Lulu Latu, a counselor at the secure facility, started the program after she saw the positive effect her late husband, Alavini, had on at-risk youth through coaching rugby.
“I wanted to keep his legacy going,” Latu said. “I wanted to take sports and his legacy through rugby and create an overall sports clinic ... to help take those skills you can learn from sports and encourage (the youth) to use it when they get back in the community.”
Similar to adult prisons, secure facilities like Mill Creek hold delinquent youth and rehabilitate them to re-enter society.
While the intent of the program is to help residents improve their lives, Weber State assistant coach Kite Afeaki also believes his team can benefit from the experience as well.
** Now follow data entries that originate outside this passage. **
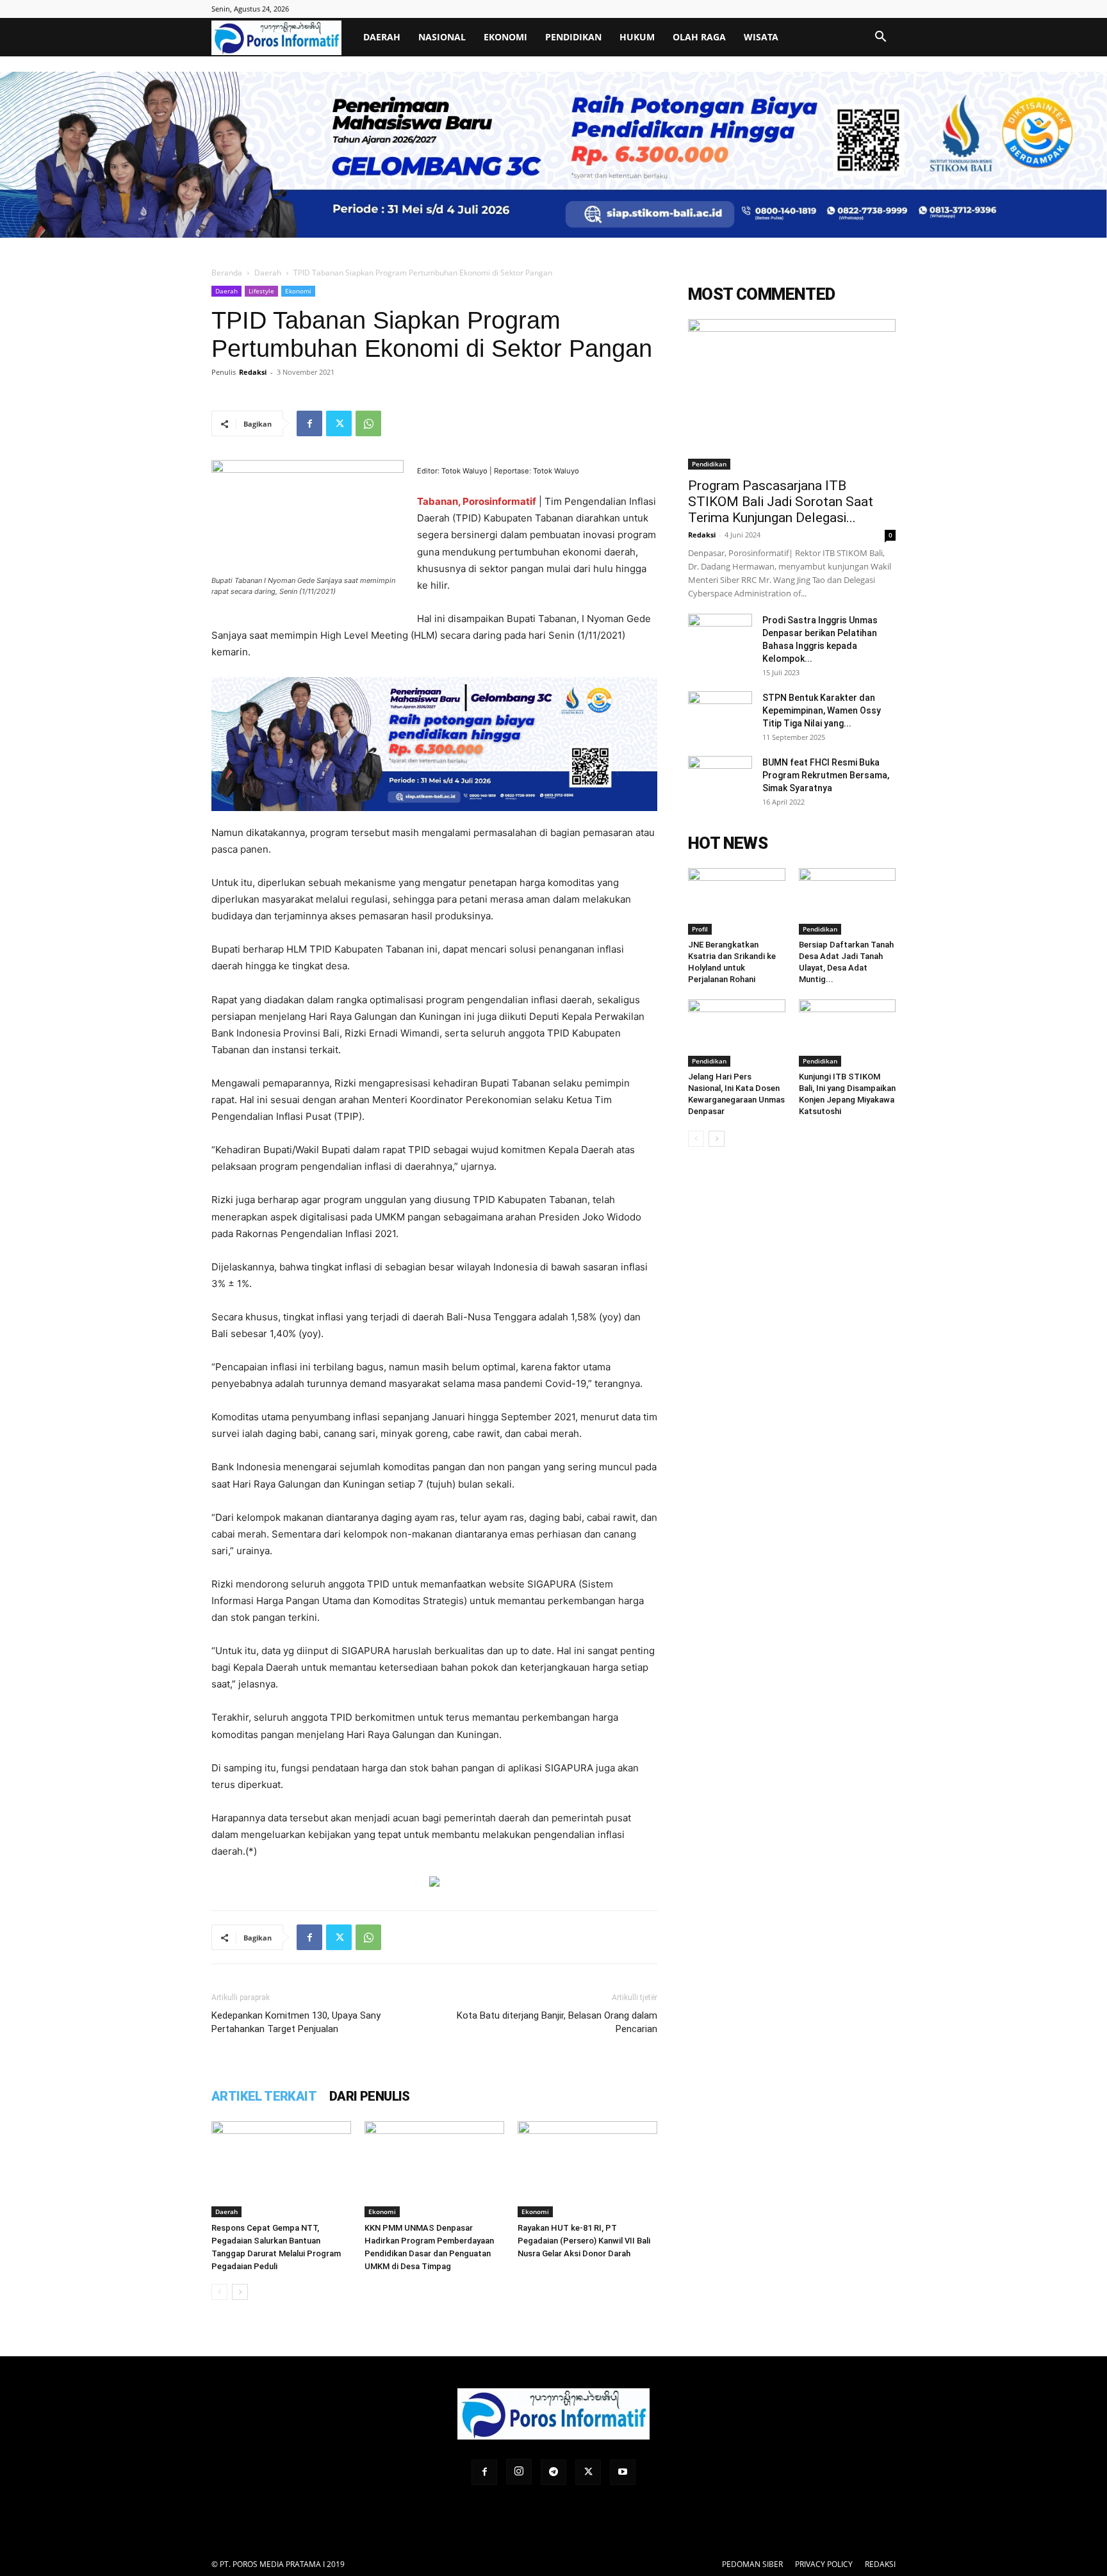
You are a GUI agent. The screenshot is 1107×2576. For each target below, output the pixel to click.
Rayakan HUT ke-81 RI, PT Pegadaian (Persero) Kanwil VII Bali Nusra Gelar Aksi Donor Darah (584, 2240)
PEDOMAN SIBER (752, 2564)
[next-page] (240, 2292)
“There’s a couple of them that were probably one step away from being a facility like this when they were in high school,” Afeaki said. “We preach to our student-athletes the game of life. It’s bigger than football. It gives us glimpse of what we can do, how we can touch people’s lives.
“I think this partnership is going to be long term,” he said.
Junior linebacker Legrand Toia was one of the players volunteering Wednesday, June 7, and hoped he could inspire the children in the facility.
“I think it’s a big deal,” Toia said. “I’ve had a lot of trials in my life to put me where I am today, and just to show these kids where I’m at, I hope it gives them hope that they can get up and do stuff by themselves when they get out of here.”
In addition to sharing their life experiences and how to overcome challenges, the volunteers also ran the children through football drills in the facility’s yard.
WSU running back coach Quinton Ganther, who made a career in the NFL after a rough childhood growing up in Oakland, California, said he relates to the youth inside the facility and hopes that they can learn from his life.
“I was a kid that was in a facility like this, so I understand,” Ganther said. “One of the biggest attributes that I have as a coach and as a person, is I have experience throughout life. I hope they can use me as much as possible.”
Just like football isn’t everyone’s favorite sport, it’s also not the only type of sports clinic organized by the program. Several other Weber State teams like basketball, volleyball, soccer and softball have also volunteered at the facility.
“It feels great. The outpour of support through Weber State and the willingness to help a good cause and help our at-risk youth feels great,” Latu said. “I’m sure it means more to the youth than it does to me, but that’s the whole idea. It’s refreshing for them.
“They see us all the time, but to see somebody that they see on TV and identify with speaks volumes for them.”